1 Overview of Oracle Stream Analytics

Oracle Stream Analytics allows for the creation of custom operational dashboards that provide real-time monitoring and analyses of event streams in an Apache Spark based system. Oracle Stream Analytics enables customers to identify events of interest in their Apache Spark based system, execute queries against those event streams in real time and drive operational dashboards or raise alerts based on that analysis. Oracle Stream Analytics runs as a set of native Spark pipelines.

1.1 About Oracle Stream Analytics

Stream Analytics is an in-memory technology for real-time analytic computations on streaming data. The streaming data can originate from IoT sensors, web pipelines, log files, point-of-sale devices, ATM machines, social media, or from any other data source.

Oracle Stream Analytics is used to identify business threats and opportunities by filtering, aggregating, correlating, and analyzing high volume of data in real time.

More precisely, Oracle Stream Analytics can be used in the following scenarios:

  • Build complex event processing pipelines by blending and transforming data from disparate transactional and non-transactional sources.

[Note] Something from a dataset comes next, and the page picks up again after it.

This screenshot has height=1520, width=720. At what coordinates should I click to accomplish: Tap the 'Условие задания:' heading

  • Perform temporal analytics based on time and event windows.

  • Perform location-based analytics using built-in spatial patterns.

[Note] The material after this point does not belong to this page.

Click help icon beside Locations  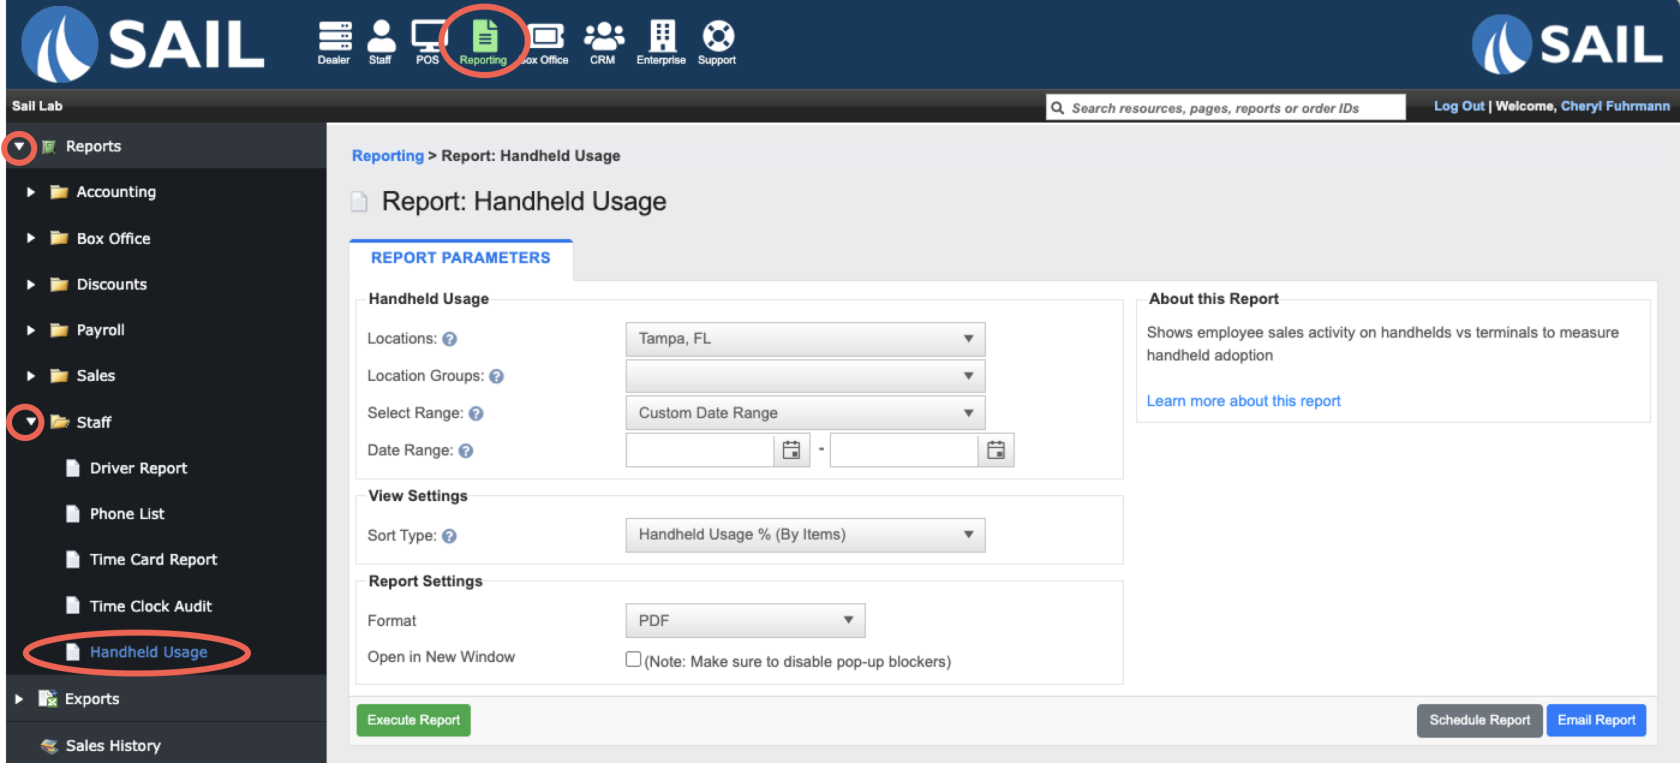[x=450, y=339]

  • Detect patterns in time-series data and execute real-time actions.

  • Build operational dashboards by visualizing processed data streams.

  • Use Machine Learning to score current event and predict next event.

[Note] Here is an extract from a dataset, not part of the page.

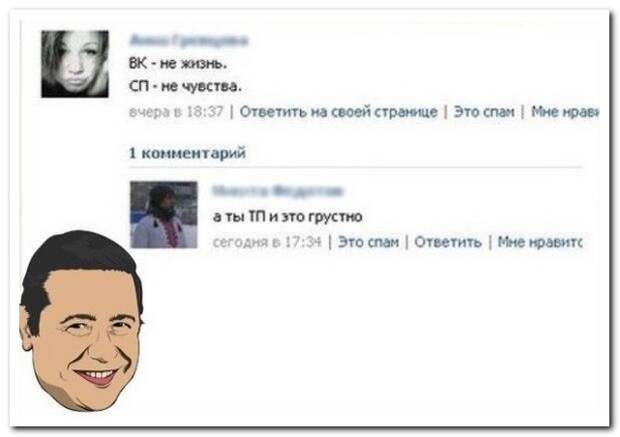
Task: Click the '1 комментарий' header
Action: coord(187,153)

  • Run ad-hoc queries on results of processed data streams.

Some industry specific examples include:

  • Detecting real-time fraud based on incoming transaction data.

  • Tracking transaction losses and margins in real-time to renegotiate with vendors and suppliers.

  • Improving asset maintenance by tracking healthy operating parameters and pro-actively scheduling maintenance.

  • Improving margins by continuously tracking demand and optimizing markdowns instead of randomly lowering prices.

  • Readjusting prices by continuously tracking demand, inventory levels, and product sentiment on social media etc.

  • Marketing and making real-time offers based on customer location and loyalty.

  • Instantly identifying shopping cart defections and improving conversion rates.

  • Upselling products and services by instantly identifying customer’s presence on company website.

  • Improving asset utilization by tracking average time it takes to load and unload merchandise.

  • Improving turnaround time by preparing dock and staff based on estimated arrival time of fleet.

  • Revising schedule estimates based on actual time to enter and exit loading zones, and so on.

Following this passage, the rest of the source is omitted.